Venue
James Hockey and Foyer Galleries
Location
South East England

A startling and mesmerising collection of paintings that precede boundaries in neither landscape nor abstraction are presented that elegantly visualise a transition in seasons, from Summer to Winter, and from nature to life.

A former student of UCA Farnham (when it was referred to as the Surrey Institute of Art & Design University College), Jaakko Mattila’s multimedia practice extends to paints, prints and watercolours to encapsulate the viewer into a world of reduced form. At times the work abstracts life, from natural leaves to night skies, and at other circumstances the various paintings, prints and installations delve into the artist’s imagination and interpretation of an art global, which would relieve viewer’s of the work’s (or their own) cultural background and social status, to genuinely produce mediocre yet expressive mark-made pieces.

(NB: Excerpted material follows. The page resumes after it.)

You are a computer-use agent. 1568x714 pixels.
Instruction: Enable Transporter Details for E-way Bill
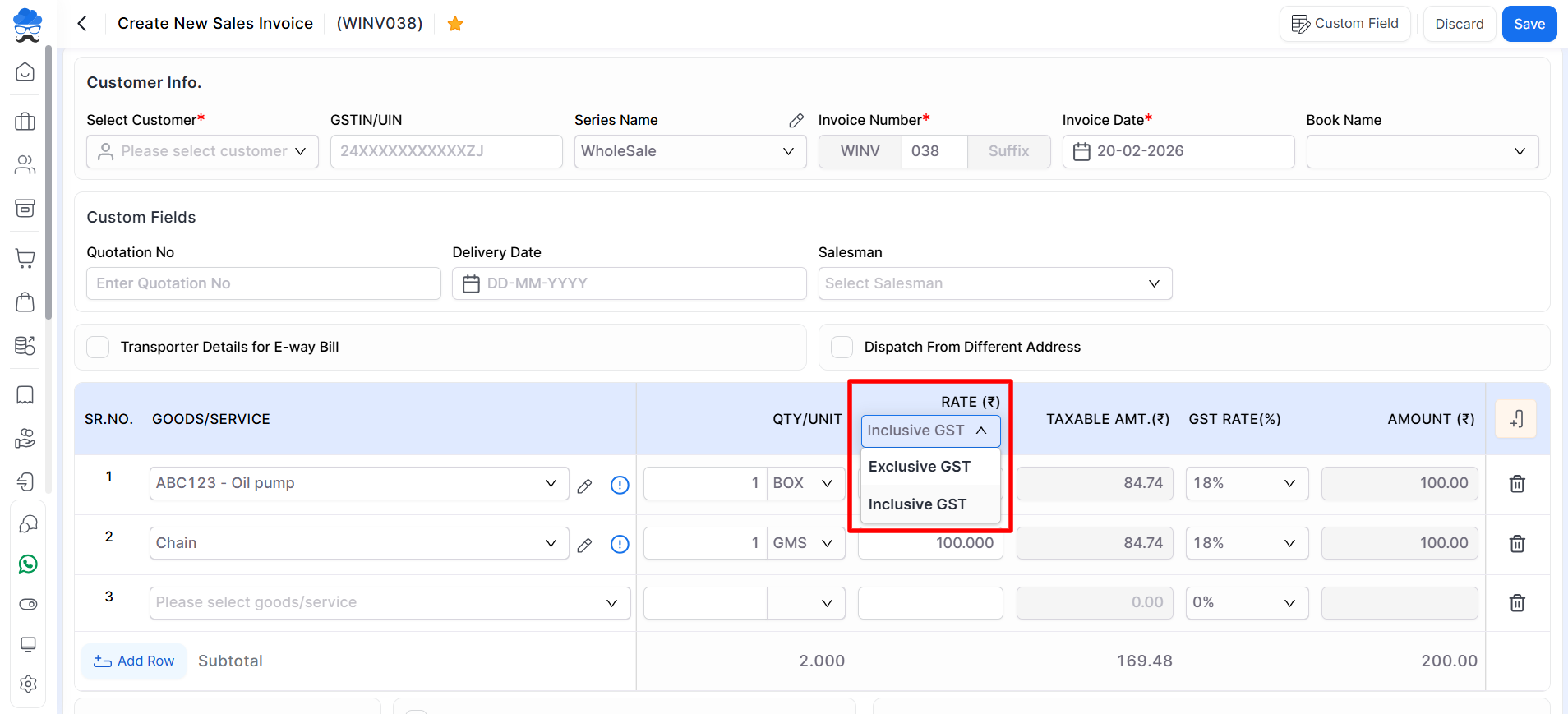coord(99,347)
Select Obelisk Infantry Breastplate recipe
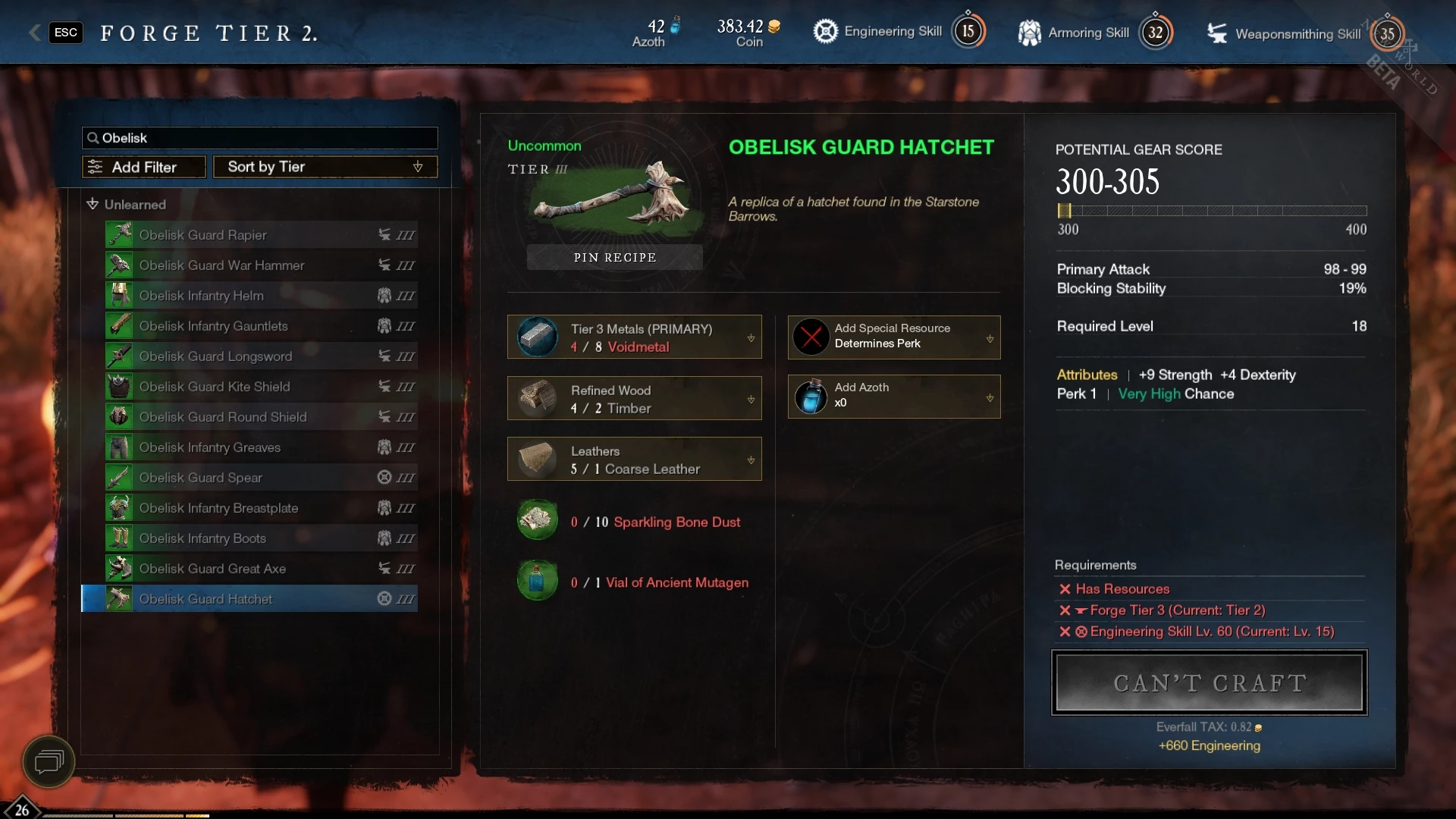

The adjustment and relationship to a variety of media accentuates Mattila’s attraction to nature and light to feed spiritual needs that offer a method of escapism from an ever economically-founded art market and hyper-realistic world today. Indeed, this influence from otherworldly corners of the globe are present in the grey scale gloss paintings such as Synthesis, which whilst not necessarily dwelling in a dark vision, are reflections of human aura and a connectivity to domestic culture. The reflective surfaces provided by the gloss paint are excellent metaphorical framing devices to reveal the best and worst of ourselves, much like the famous Rorschach ink blots used in psychology.

The rather ‘postmodern’ palette in Mattila’s colourful and sensuous pieces such as Landscape (Summer) or Circle seem to acknowledge a digital and Information-Age world, whereby the sharing of images and emotions (nicknamed emoticons) appear as substitutes for root-questions from existential and metaphysical reasons for being, to modes of technology, all of which Mattila comprehensibly evaluates with truly vibrant and lasting medium manipulation. Another fairly ‘postmodern’ aspect to Mattila’s practice is his technique of bending boundaries between his media and subject matter such as in the case of Everything and Nothing, which actually presents what look to be two distinct artworks; a painting and a sculpture; but conceives a whole painting that visualises a scientific definition of art. And conception as a formula for Mattila’s themes and subject matter play again in the monumental installation of paintings Being, allowing for a birth-to-life experience of contemporary painting.